Electronic health records (EHR) are a powerful resource in enabling large-scale healthcare research. EHRs often lack detailed disease-specific information that is collected in free text within clinical settings. This challenge can be addressed by using Natural Language Processing (NLP) to derive and extract detailed clinical information from free text.
Objectives and Approach
Using a training sample of 40 letters, we used the General Architecture for Text Engineering (GATE) framework to build custom rule sets for nine categories of epilepsy information as well as clinic date and date of birth. We used a validation set of 200 clinic letters to compare the results of our algorithm to a separate manual review by a clinician, where we evaluated a “per item” and a “per letter” approach for each category.

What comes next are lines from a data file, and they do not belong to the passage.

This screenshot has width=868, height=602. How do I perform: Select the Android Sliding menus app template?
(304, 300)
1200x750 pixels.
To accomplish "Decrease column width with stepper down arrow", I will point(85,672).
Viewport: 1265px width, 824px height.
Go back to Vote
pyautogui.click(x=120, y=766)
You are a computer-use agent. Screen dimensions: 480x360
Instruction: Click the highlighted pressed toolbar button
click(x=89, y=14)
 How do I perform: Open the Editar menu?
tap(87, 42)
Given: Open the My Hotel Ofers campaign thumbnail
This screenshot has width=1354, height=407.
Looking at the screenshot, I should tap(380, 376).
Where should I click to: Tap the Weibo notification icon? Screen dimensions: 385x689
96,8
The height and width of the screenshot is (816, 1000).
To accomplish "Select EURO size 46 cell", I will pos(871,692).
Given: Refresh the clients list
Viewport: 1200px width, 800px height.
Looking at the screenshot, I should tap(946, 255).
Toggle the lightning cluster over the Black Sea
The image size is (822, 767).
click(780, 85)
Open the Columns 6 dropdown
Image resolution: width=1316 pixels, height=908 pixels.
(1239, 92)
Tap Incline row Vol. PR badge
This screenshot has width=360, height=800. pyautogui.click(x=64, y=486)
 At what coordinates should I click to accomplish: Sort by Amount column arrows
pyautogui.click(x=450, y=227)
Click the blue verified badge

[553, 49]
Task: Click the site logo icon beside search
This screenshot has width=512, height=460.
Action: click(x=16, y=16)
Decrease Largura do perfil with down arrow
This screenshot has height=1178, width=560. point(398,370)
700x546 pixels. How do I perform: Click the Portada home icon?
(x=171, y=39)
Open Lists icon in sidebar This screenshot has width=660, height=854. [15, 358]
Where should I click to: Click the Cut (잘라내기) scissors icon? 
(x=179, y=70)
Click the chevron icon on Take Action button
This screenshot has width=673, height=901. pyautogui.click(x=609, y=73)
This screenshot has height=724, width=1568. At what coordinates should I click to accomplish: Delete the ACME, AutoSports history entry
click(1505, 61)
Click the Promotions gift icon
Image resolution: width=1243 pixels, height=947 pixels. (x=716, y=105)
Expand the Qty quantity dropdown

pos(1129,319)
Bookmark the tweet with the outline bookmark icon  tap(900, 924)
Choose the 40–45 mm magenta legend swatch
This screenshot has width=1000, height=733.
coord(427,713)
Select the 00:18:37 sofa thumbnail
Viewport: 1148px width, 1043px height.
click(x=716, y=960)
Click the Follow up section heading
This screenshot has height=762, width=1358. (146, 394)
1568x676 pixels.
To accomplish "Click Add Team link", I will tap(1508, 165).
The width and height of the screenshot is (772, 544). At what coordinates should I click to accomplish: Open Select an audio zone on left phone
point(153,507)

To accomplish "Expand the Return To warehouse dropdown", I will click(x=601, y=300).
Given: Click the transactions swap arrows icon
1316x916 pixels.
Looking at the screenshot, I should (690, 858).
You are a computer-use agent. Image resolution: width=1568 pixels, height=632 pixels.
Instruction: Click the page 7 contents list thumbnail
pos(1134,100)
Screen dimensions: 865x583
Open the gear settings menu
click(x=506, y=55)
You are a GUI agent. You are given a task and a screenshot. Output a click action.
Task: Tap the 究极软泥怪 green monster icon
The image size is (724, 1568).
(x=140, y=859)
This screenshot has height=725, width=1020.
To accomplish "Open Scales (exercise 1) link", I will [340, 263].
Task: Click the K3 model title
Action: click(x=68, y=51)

The “per letter” approach identified 1,939 items of information with overall precision, recall and F1-score of 92.7%, 77.7% and 85.6%. Precision and recall for epilepsy specific categories were: diagnosis (85.3%,92.4%), type (93.7%,83.2%), focal seizure (99.0%,68.3%), generalised seizure (92.5%,57.0%), seizure frequency (92.0%,52.3%), medication (96.1%,94.0%), CT (66.7%,47.1%), MRI (96.6%,51.4%) and EEG (95.8%,40.6%). By combining all items per category, per letter we were able to achieve higher precision, recall and F1-scores of 94.6%, 84.2% and 89.0% across all categories.
Our results demonstrate that NLP techniques can be used to accurately extract rich phenotypic details from clinic letters that is often missing from routinely-collected data. Capturing these new data types provides a platform for conducting novel precision neurology research, in addition to potential applicability to other disease areas.